Zu Ende August 2020 ist die im ersten Corona-Lockdown erlassene Ausnahmeregelung zum Sonn- und Feiertagsfahrverbot ausgelaufen. Aktuell hat nun das Land Nordrhein-Westfalen erneut eine solche Ausnahmeregelung bis zum 18.1.2021 verfügt.

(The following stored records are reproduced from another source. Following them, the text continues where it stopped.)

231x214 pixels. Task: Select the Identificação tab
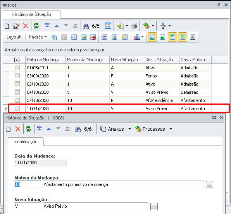(x=25, y=142)
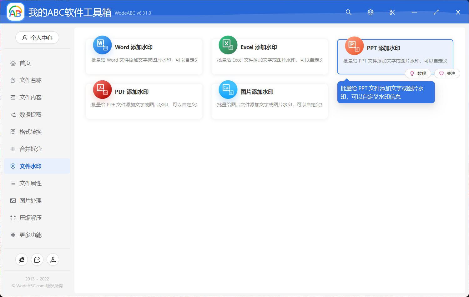Click the WodeABC logo in top left
Image resolution: width=469 pixels, height=297 pixels.
(15, 12)

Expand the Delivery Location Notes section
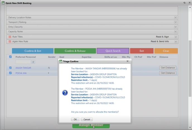point(176,18)
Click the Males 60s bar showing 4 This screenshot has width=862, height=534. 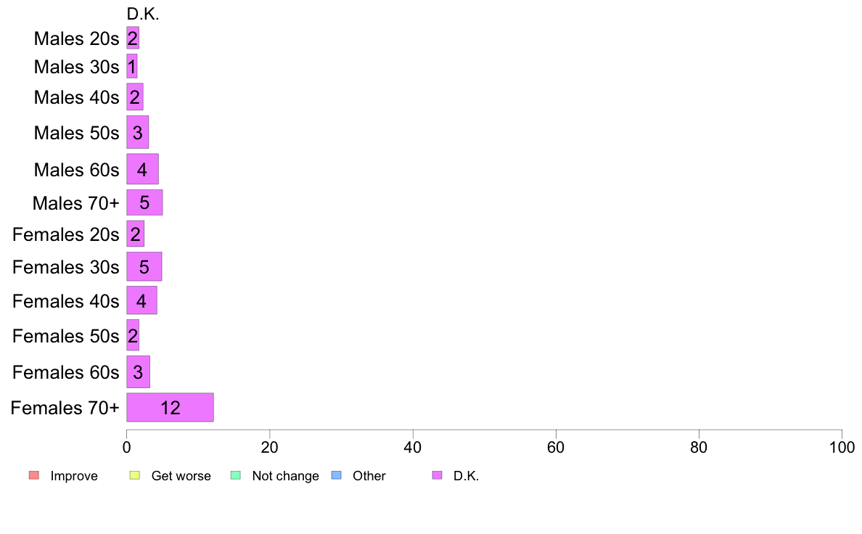142,169
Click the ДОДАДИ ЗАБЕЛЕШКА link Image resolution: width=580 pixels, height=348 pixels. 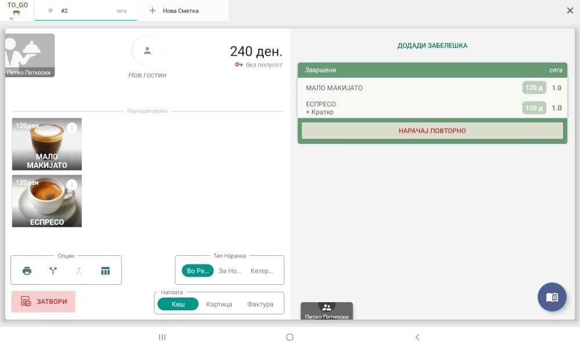pyautogui.click(x=432, y=46)
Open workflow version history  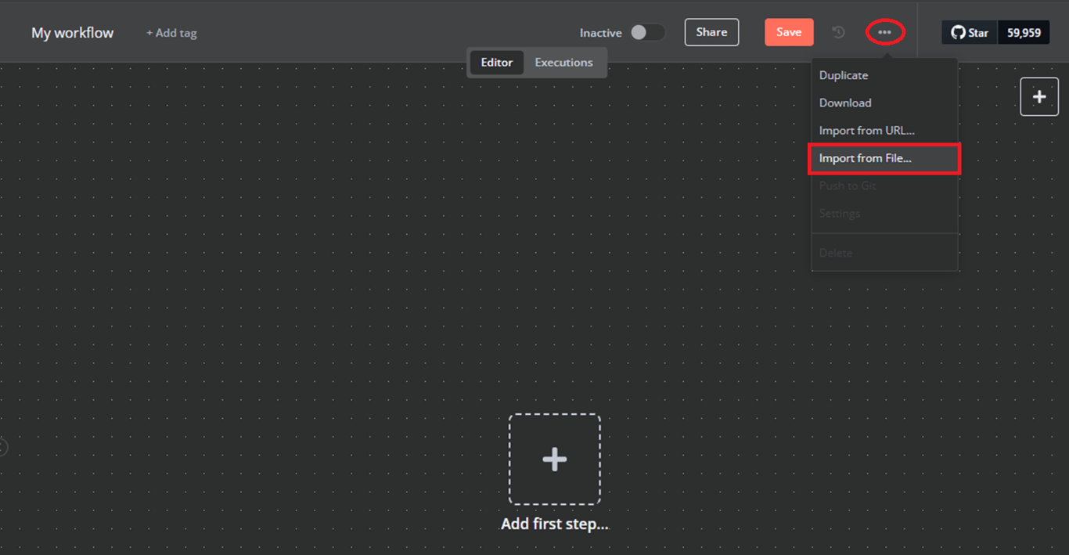(x=837, y=32)
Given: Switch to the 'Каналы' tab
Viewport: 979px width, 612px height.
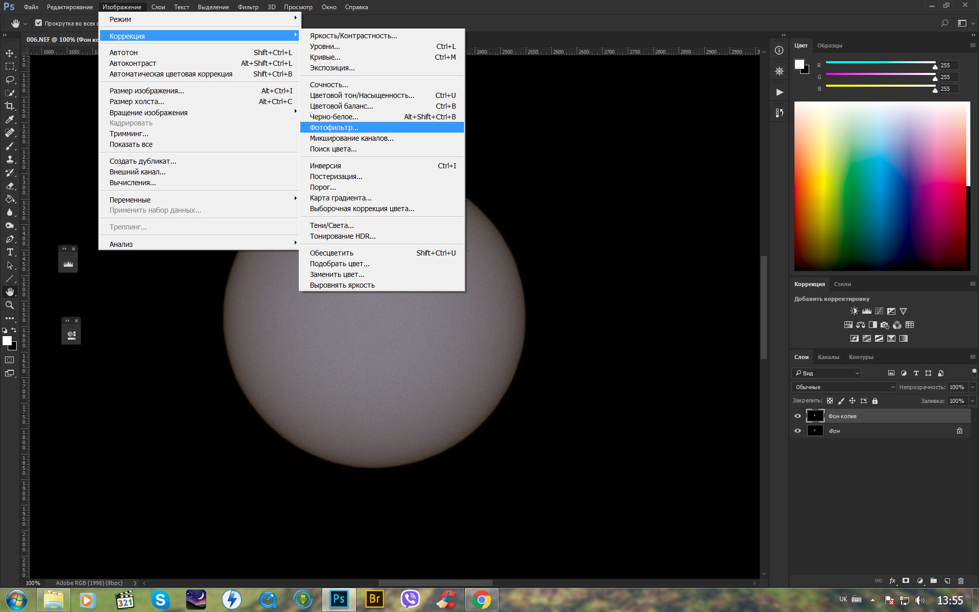Looking at the screenshot, I should (x=828, y=357).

Um im aktuellen Lockdown die Sicherung des Warenverkehrs in und nach Niedersachsen sicherzustellen sowie eine Harmonisierung des Lieferverkehrs zwischen den Bundesländern Niedersachsen und Nordrhein-Westfalen zu gewährleisten, spricht sich die IHK Niedersachsen (IHKN) für eine erneute, zeitlich begrenzte Ausnahmeregelung für den Sonn- und Feiertagslieferverkehr aus. „Auch wenn im Moment nicht alle Branchen vom Lockdown betroffen sind, so sehen wir doch bereits jetzt, dass die niedersächsische Logistikbranche diese bereits in der ersten Jahreshälfte erprobte Ausnahmeregelung auf Sicht benötigt, um flexibel und schnell auf Veränderungen reagieren zu können“, sagt IHKN-Hauptgeschäftsführer Hendrik Schmitt.
Die IHK Niedersachsen ist die Landesarbeitsgemeinschaft der IHK Braunschweig, IHK Hannover, IHK Lüneburg-Wolfsburg, Oldenburgischen IHK, IHK Osnabrück - Emsland - Grafschaft Bentheim, IHK für Ostfriesland und Papenburg sowie IHK Stade für den Elbe-Weser-Raum. Sie vertritt rund 495.000 gewerbliche Unternehmen gegenüber Politik und Verwaltung.